→ What this task involves:
Update the stretch of material from the line containing "Task: Click the clipboard" through the line containing "Jump to the second" by replacing "carousel dot" with "pagination dot", leaving everything else unchanged. Return only those lines.

### Material to process ###

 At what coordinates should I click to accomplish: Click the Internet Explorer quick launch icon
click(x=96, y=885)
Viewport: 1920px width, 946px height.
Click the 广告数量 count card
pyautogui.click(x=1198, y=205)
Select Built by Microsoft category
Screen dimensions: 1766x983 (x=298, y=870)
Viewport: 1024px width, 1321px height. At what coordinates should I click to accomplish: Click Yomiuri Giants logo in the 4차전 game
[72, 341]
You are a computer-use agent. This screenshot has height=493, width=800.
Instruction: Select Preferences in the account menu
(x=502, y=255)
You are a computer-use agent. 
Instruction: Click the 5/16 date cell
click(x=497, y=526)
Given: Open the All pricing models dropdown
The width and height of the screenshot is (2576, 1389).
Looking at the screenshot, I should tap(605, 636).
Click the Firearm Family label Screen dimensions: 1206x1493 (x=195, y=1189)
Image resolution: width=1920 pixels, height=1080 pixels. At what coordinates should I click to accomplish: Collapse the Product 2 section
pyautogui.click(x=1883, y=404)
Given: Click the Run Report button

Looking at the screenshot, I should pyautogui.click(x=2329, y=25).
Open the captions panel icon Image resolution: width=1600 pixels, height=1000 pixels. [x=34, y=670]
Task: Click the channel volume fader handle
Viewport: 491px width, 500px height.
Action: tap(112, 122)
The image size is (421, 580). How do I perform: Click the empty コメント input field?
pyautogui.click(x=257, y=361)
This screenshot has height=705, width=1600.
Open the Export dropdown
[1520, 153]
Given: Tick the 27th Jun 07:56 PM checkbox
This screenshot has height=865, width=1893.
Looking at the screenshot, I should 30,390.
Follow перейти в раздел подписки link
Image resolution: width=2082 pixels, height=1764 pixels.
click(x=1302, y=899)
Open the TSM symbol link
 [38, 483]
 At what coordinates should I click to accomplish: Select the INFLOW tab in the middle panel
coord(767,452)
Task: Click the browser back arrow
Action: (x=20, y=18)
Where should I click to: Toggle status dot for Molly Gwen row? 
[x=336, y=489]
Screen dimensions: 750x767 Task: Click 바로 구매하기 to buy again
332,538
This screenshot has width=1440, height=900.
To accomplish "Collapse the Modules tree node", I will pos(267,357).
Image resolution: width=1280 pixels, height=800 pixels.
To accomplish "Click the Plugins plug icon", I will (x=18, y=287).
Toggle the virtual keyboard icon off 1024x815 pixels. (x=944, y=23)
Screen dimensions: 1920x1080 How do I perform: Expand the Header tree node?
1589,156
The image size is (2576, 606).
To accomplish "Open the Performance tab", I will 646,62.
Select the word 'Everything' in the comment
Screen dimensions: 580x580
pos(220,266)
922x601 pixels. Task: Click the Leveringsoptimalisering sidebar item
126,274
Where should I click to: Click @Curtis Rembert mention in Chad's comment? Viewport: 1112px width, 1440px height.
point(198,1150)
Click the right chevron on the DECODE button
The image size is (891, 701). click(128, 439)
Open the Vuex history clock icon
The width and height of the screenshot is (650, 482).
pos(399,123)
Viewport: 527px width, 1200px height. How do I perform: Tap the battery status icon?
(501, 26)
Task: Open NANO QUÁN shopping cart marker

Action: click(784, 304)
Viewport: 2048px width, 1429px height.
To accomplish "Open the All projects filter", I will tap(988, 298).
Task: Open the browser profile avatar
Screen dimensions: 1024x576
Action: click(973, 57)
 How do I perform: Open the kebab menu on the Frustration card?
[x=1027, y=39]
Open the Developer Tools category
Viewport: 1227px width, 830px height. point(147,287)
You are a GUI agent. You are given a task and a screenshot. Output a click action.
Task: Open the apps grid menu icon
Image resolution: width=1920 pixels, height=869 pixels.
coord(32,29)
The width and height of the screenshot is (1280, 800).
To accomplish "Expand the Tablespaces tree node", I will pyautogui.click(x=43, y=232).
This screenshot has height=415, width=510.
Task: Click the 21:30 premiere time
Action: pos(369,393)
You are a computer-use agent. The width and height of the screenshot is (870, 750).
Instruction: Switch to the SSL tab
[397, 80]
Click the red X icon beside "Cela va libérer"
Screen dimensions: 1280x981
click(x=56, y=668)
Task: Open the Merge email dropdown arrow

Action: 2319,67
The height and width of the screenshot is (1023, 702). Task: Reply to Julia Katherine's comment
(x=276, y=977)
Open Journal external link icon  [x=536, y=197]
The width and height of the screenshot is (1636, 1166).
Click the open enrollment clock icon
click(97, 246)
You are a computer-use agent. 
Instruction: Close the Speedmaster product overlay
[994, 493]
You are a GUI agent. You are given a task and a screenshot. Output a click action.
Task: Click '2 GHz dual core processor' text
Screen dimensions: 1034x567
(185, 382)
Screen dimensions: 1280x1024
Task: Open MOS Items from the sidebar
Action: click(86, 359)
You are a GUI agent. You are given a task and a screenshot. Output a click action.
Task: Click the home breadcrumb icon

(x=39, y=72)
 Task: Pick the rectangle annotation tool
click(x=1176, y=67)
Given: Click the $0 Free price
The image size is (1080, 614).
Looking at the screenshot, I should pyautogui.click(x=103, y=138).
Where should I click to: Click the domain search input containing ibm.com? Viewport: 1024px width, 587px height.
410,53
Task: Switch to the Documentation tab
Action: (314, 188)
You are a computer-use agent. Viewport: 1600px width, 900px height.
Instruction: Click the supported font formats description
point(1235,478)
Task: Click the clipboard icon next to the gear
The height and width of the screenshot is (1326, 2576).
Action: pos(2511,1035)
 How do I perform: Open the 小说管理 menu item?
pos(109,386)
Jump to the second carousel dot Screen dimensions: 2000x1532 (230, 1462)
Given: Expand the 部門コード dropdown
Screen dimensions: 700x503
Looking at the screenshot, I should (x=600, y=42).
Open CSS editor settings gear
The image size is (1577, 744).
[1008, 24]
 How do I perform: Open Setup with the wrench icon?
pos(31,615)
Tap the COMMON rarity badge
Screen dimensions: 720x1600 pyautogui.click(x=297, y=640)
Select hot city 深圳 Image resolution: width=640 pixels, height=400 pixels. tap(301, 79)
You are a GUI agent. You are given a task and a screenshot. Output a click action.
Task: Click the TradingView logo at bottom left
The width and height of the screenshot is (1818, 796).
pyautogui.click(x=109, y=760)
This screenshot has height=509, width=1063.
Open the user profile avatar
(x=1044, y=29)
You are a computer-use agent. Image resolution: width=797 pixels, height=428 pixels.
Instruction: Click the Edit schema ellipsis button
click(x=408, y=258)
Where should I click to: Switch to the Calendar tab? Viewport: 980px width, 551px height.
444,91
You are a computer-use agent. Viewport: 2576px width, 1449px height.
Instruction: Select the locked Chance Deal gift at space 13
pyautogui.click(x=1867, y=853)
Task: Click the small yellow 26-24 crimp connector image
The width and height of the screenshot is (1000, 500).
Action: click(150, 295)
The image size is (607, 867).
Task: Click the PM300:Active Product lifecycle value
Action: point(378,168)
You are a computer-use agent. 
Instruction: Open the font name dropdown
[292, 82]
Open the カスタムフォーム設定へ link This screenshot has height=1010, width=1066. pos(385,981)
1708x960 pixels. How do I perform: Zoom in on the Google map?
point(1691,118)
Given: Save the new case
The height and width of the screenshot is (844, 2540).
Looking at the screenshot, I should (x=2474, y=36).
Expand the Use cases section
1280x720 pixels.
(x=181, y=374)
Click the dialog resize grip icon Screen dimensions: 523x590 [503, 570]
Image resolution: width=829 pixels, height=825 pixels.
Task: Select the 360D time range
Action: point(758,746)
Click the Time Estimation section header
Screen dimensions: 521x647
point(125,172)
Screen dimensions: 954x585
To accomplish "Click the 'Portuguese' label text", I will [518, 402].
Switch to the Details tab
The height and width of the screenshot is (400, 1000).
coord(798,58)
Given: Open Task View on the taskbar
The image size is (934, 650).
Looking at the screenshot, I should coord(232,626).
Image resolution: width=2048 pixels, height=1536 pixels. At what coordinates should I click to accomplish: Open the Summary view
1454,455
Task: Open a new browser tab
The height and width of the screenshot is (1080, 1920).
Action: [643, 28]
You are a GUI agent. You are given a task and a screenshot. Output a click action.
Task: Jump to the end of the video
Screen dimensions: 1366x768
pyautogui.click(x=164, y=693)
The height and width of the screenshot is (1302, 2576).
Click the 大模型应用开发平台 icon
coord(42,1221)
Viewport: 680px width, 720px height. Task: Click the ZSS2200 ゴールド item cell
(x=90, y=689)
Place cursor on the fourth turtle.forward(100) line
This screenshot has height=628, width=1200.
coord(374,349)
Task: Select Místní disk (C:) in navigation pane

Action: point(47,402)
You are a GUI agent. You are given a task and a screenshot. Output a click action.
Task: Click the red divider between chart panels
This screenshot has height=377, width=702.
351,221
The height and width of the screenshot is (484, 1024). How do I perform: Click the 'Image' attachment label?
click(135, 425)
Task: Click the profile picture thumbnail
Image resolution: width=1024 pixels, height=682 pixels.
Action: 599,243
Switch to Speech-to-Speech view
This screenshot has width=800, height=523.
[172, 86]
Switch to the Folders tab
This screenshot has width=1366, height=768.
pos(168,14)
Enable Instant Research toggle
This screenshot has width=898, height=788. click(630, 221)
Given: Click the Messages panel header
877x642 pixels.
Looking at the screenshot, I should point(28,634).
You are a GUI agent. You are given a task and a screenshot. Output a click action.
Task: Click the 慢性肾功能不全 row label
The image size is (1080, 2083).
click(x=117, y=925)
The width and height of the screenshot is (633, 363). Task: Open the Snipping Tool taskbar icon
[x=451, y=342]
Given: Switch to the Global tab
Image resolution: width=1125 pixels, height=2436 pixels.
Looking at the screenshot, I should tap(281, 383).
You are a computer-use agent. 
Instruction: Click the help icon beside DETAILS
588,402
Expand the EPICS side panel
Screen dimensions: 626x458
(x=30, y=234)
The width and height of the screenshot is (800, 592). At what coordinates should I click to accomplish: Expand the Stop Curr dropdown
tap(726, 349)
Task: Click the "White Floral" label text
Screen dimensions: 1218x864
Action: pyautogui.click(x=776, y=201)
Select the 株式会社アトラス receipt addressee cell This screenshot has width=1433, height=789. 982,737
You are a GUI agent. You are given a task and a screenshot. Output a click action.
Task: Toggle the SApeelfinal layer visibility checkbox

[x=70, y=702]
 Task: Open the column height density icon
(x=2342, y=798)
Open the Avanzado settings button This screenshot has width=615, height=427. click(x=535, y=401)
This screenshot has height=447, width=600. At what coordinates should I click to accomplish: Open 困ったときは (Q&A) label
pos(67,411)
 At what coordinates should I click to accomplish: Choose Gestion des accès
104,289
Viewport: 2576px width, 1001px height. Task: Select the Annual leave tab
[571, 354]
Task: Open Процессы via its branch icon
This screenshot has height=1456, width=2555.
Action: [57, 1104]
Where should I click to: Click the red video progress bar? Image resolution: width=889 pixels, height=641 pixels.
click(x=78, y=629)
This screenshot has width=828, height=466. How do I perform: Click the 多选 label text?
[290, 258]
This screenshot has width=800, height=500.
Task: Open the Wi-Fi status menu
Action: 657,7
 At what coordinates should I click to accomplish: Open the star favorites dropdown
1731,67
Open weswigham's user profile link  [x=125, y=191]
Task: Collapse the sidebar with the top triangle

###

→ Answer below:
Task: Click the clipboard icon next to the gear
The height and width of the screenshot is (1326, 2576).
Action: pos(2511,1035)
 How do I perform: Open the 小说管理 menu item?
pos(109,386)
Jump to the second pagination dot Screen dimensions: 2000x1532 (230, 1462)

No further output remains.